Why do we need this research?
Early-onset pre-eclampsia is diagnosed before 34 weeks and tends to be more serious than late-onset pre-eclampsia. It can be dangerous for both mother and baby and is a major cause of stillbirth – there is also a high chance of early-onset pre-eclampsia happening again in future pregnancies. As pre-eclampsia can only be cured completely by delivering the baby and the placenta, it is important to find out why early-onset pre-eclampsia can return in subsequent pregnancies. We could then use this information to develop new treatments that might be able to prevent pre-eclampsia in the future.
What’s happening in this project?
We don’t fully understand how pre-eclampsia develops, but we think it may be due to a problem with the placenta. Successful development of the placenta requires the embryo to correctly plant itself in the wall of the womb – a process known as implantation. After ovulation, the lining of the womb matures in preparation for implantation, with cells called ‘stromal cells’ believed to be important in this process. Our researchers think that abnormalities in stromal cells could lead to recurrent pre-eclampsia.

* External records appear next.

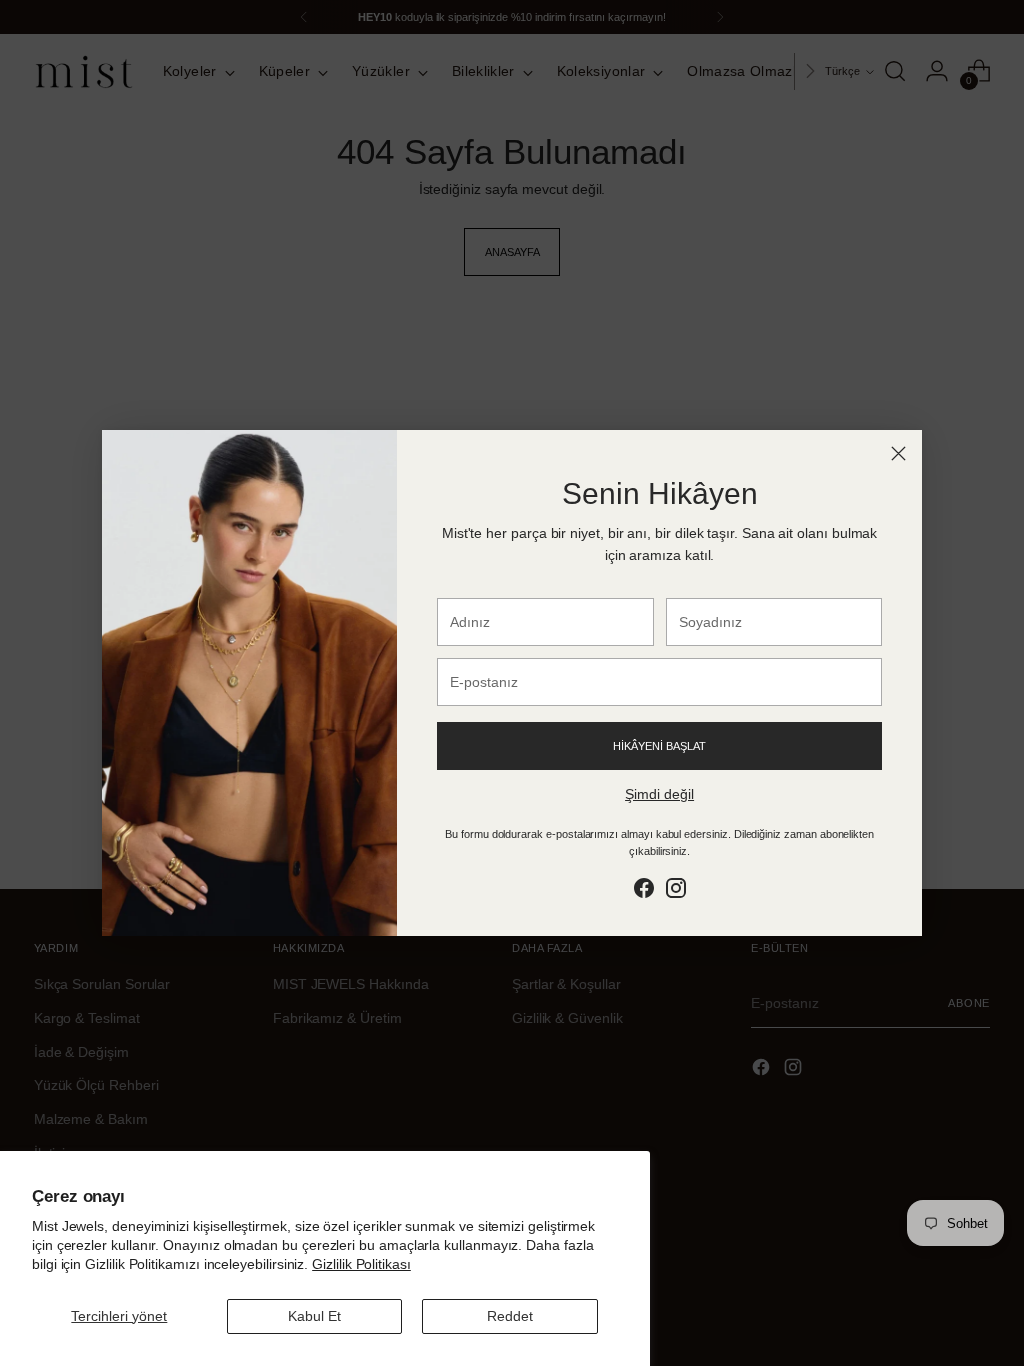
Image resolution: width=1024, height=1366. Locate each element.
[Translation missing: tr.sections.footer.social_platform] (644, 891)
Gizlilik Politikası (361, 1264)
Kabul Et (314, 1316)
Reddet (510, 1316)
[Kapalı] (898, 453)
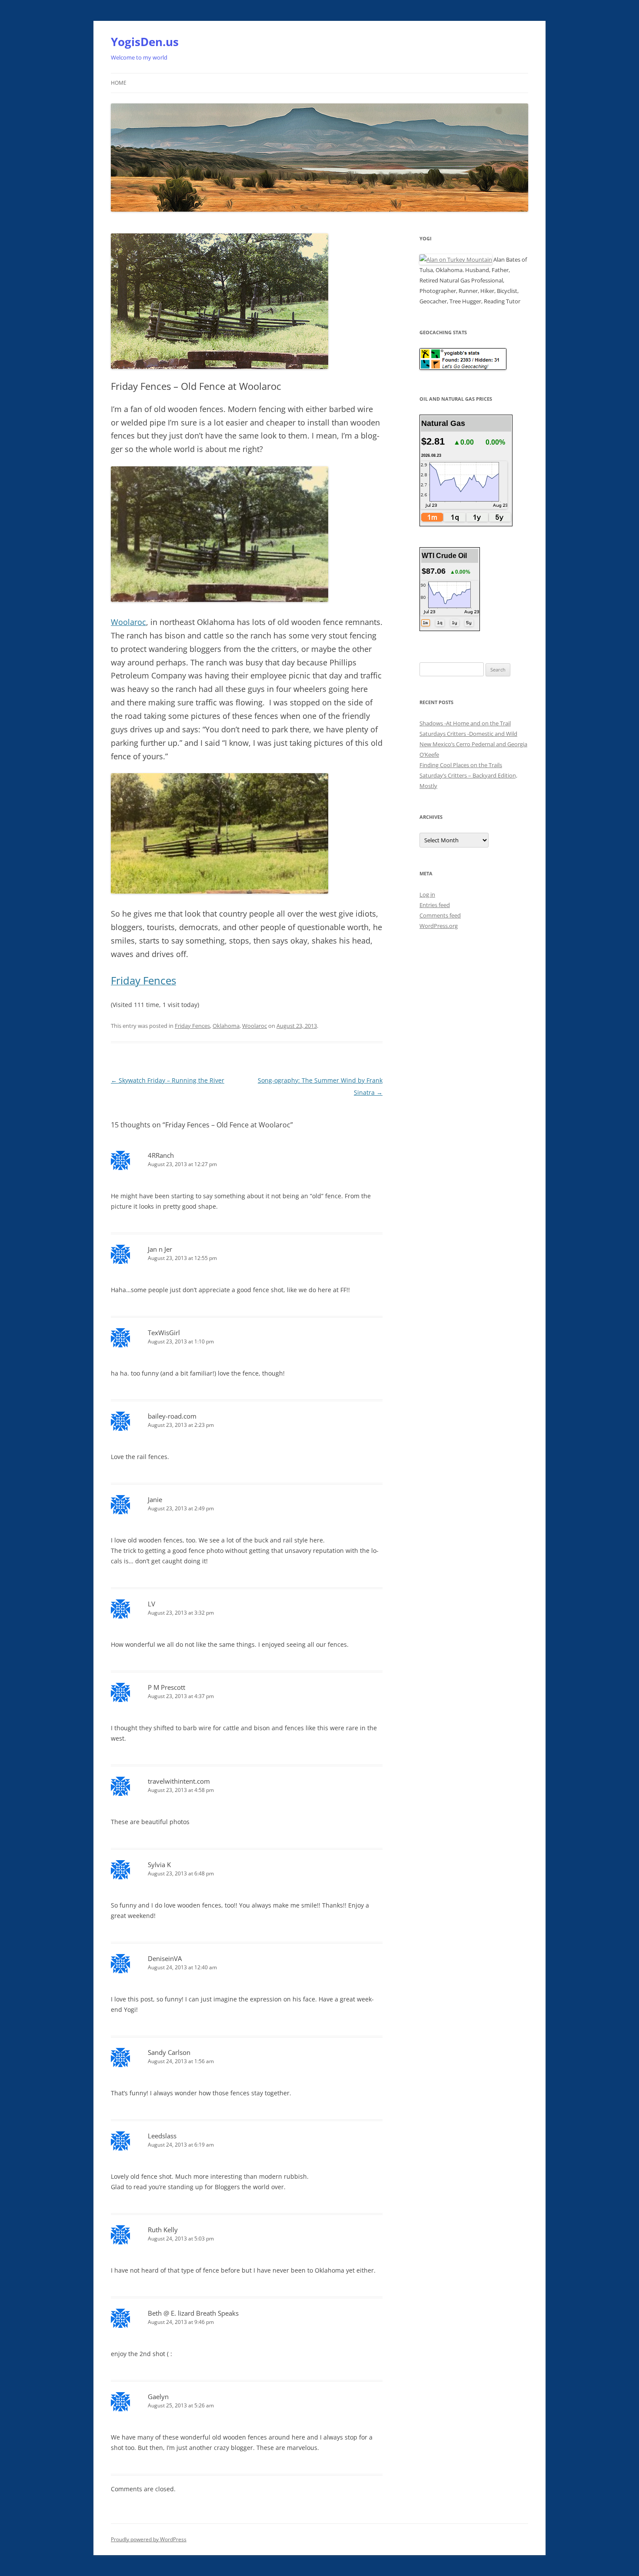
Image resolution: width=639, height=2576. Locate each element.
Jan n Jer (160, 1249)
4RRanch (161, 1155)
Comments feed (440, 915)
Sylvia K (159, 1864)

In this project, Tommy’s researchers are looking for differences between stromal cells taken from two groups of non-pregnant women: those who previously had early-onset pre-eclampsia and those considered low risk. In particular, the team are looking at how the stromal cells communicate with the immune cells that move into the lining of the womb during early pregnancy, as immune cells are known to help implantation. So far, they have shown that stromal cells from women with a history of early-onset pre-eclampsia release different proteins, which alter how they communicate with the immune system. They also observed differences in the way that the stromal cells taken from women with a history of early-onset pre-eclampsia grew in a lab, suggesting that the womb lining may not be able to mature effectively in these women.
What difference will this project make?
This project should tell us whether it is possible to detect problems with the lining of the womb before pregnancy occurs. If this is the case, doctors might be able to identify the women and birthing people who have a high chance of developing pre-eclampsia in a subsequent pregnancy. By increasing our understanding of the biological mechanisms that cause pre-eclampsia, we hope that this work will help us to find new treatments that could reduce the chances of women and birthing people experiencing pre-eclampsia time and time again.